2 c Flour
2 ts Ground anise seed (or 1 ts
-anise extract)
1/2 ts Baking powder
1/8 ts Salt
1 lg Lemon
2/3 c Sugar
1/2 c Vegetable shortening
5 3/16 tb Unsalted butter
1 Egg yolk
1 ts Vanilla extract
1 tb Sugar (for decoration)
1 ts Ground cinnamon (for decor.)
Thoroughly stir together flour, anise, baking powder, and slat and set
aside. Using a small sharp knife peel a thin layer of zest (without
white membrane) from the entire lemon. Combine lemon zest and sugar
in a food processor fitted with a steel blade. Process until zest is
very finely minced. Add shortening and butter to the processor and
process for one minute. Add egg yolk and vanilla and process 20
seconds longer. Add dry ingredients and continue processing just
until they are blended.
Divide dough in half and place each portion between large sheets of
waxed paper and roll out to 1/8 inch thick. Check the underside of
the dough to check for any creases. Slide dough onto a large tray or
baking sheet and refrigerate for 15 minutes, or until the dough is
chilled and slightly firm.
Preheat oven to 375 degrees F. Lightly grease several baking sheets.
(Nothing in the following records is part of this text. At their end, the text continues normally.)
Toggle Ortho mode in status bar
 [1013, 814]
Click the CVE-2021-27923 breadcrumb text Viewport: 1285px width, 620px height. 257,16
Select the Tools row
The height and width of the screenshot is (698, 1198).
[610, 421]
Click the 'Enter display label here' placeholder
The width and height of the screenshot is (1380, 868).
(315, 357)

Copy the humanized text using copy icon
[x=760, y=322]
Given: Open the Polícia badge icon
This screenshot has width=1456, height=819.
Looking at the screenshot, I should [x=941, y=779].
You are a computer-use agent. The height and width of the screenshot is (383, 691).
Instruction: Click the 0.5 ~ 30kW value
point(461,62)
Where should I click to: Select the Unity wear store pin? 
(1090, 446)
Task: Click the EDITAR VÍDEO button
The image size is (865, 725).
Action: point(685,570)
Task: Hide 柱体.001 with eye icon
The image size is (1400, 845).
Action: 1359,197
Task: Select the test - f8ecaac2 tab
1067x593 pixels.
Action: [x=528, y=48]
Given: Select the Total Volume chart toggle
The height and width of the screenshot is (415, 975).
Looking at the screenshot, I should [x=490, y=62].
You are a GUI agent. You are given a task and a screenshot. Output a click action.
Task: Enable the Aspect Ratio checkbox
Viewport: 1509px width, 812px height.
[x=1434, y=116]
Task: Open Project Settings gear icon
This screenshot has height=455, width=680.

Work one half of the dough at at time. Turn the dough over and peel
the sheet of wax paper off of the dough and replace the paper
loosely. Then turn the dough right side up. Peel off and discard the
top sheet of paper. Using assorted 2 1/4 to 3″ cookie cutters cut out
cookies.
Place in the oven and bake for 8-10 minutes or until just brown ant
the edges. Remove from the oven and let stand for 3 minutes.
Transfer to wire racks and let stand until cooled completely.
Sprinkle cookies with the decoration mixture.